The DBSCAN algorithm defines clustes as continuous regions of high density.

HDBSCAN

The HDBSCAN algorithm can be seen as an extension of the DBSCAN algorithm. The difference is that a hierarchical approach is also pursued here.

Gaussian Mixture Models

A Gaussian Mixture Model (GMM) is a probalistic model that assumes that the instances were generated from a mixture of several Gaussian distributions whose parameters are unknown.
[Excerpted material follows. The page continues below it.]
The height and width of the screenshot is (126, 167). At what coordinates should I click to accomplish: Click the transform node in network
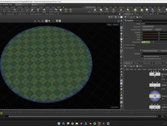click(x=154, y=96)
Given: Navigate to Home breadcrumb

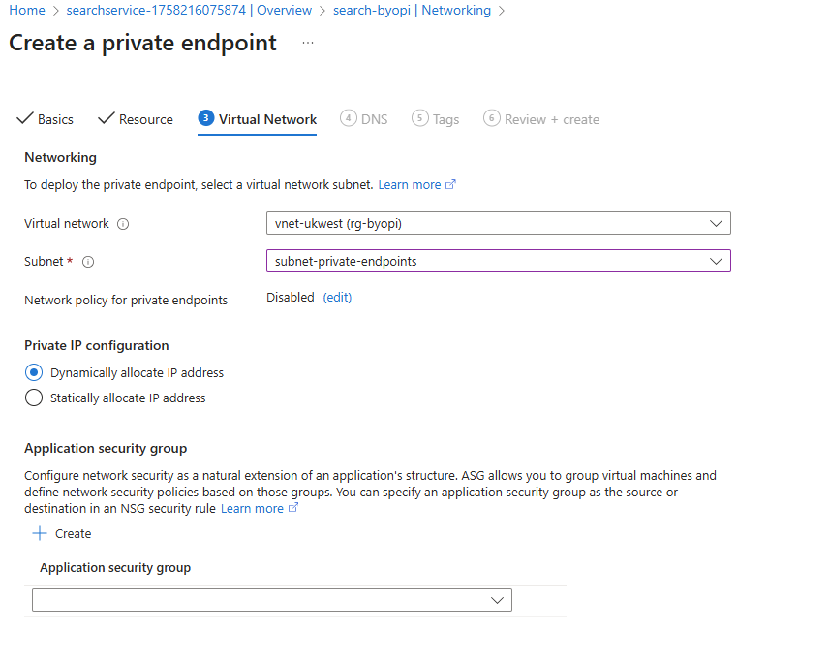Looking at the screenshot, I should click(27, 10).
Bayesian Gaussian Mixture Models

A Bayesian Gaussian Mixture Model is quite similar to the GMM model. In the Bayesian GMM the cluster parameters (including the weights, means and covariance metrics) are not treated as fixed model parameters anymore, but as latent random variables, like the cluster assignments.

Hierarchical Clustering

The agglomerative approach of hierarchical clustering builds cluster from the bottom up. At each iteration, agglomerative clustering connects the nearest pair of clusters.

Affinity Propagation

The Affinity Propagation algorithm uses a voting system, where instances vote for similar instances and once the algorithm converges, each representative and its voters form a cluster.

Spectral Clustering

The Spectral Clustering algorithm takes a similarity matrix between the instances and creates a low-dimensional embedding from it. Then it uses another cluster algorithm in this low-dimensional space (i.e. k-Means). The Spectral Clustering algorithm treats the data clustering as a graph partitioning problem without make any assumption on the form of the data clusters.

4 Conclusion

Another large chapter in the field of data science is coming to an end. In this post, I gave a clear overview of which cluster algorithms exists and also gave a brief description of each algorithm.